Une comédie sur la communauté jamaïcaine du quartier de Brixton à Londres. Léger mais pas sans arrière pensée sociale et politique. Une jolie réussite !
Black Joy (1977)
Réalisé par Anthony Simmons
Ecrit par Anthony Simmons et Jamal Ali d’après la pièce de Jamal Ali
Avec Norman Beaton, Trevor Thomas, Dawn Hope, Floella Benjamin, Paul J. Medford,…
Directeur de la photographie : Phil Meheux / Direction artistique : Brian Savegar / Montage : Thom Noble
Produit par Martin Campbell et Elliott Kastner
Comédie
97mn
UK
Ben (Trevor Thomas), natif de Guyane, débarque à Londres avec une valise et les sous laissés par sa grand mère qui vient de décéder. Son but ? Retrouver son père qui vit quelque part dans la capitale britannique. C’est d’ailleurs ce qu’il explique benoitement à l’agent des douanes qui se demande ce qu’il peut bien faire avec autant de liquide sur lui. Ce qui lui vaudra une fouille intégrale. A peine a-t-il fait quelques pas dans le quartier de Brixton, où vivent de nombreux jamaïcains qu’il se fait voler son portefeuille par Devon (Paul J. Medford), un jeune garçon débrouillard qui comprend qu’il a affaire à un « gars de la campagne ». Quand Ben fait du boucan dans le quartier pour récupérer son portefeuille, le beau père extraverti et escroc du garçon, Dave (Norman Beaton) qui a entre-temps récupéré l’argent auprès de Devon, essaie d’amadouer Ben en lui proposant de dormir sur le sol de sa cuisine contre un loyer, le ménage et la cuisine… Un partenariat équitable, d’après Dave !

=-=-=

• _SÉRIE DE TÂCHES_
1. Répondez aux questions suivantes à partir du texte sur le film Black Joy.
(a) Qui a réalisé le film ?
(b) Quelle est la durée du film ?
(c) Qui Ben veut-il retrouver à Londres ?
2. Reproduisez le passage du texte sur le film Black Joy qui commence par « Une comédie sur » et se poursuit jusqu'à « Black Joy (1977) ».

• _DONNÉES FOURNIES_
=-=-=

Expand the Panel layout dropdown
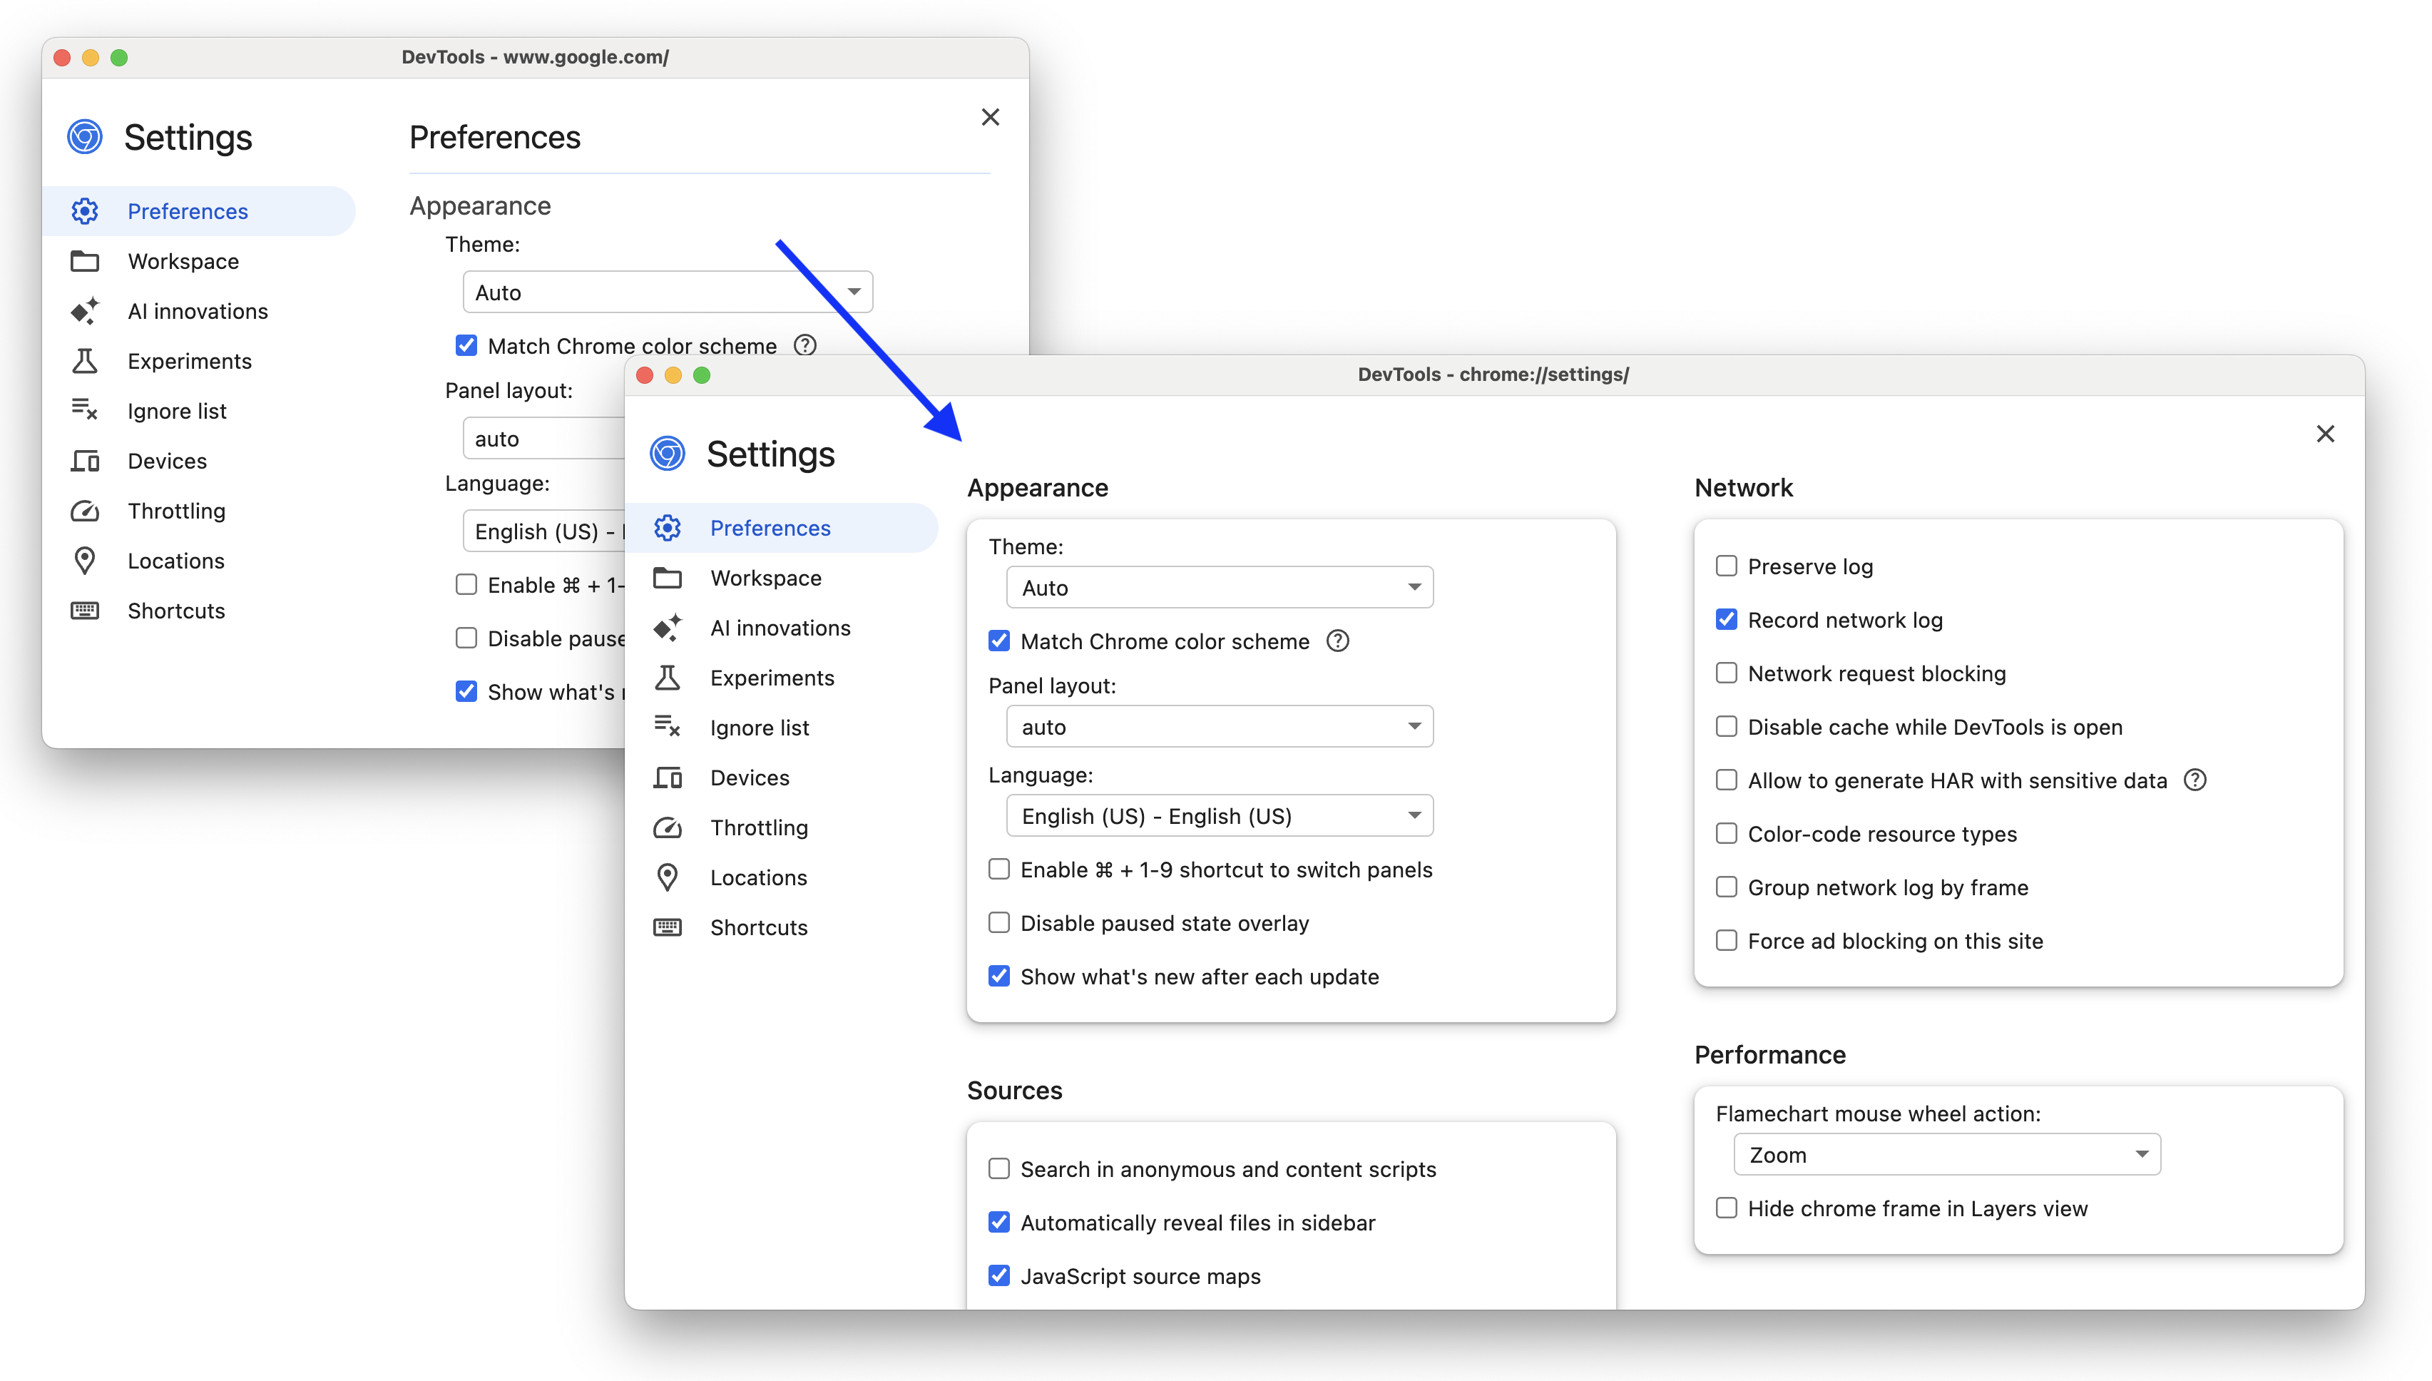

=-=-=

• _EN RÉPONSE_
1.
(a) Anthony Simmons.
(b) 97 minutes.
(c) Son père.

2.
Une comédie sur la communauté jamaïcaine du quartier de Brixton à Londres. Léger mais pas sans arrière pensée sociale et politique. Une jolie réussite !
Black Joy (1977)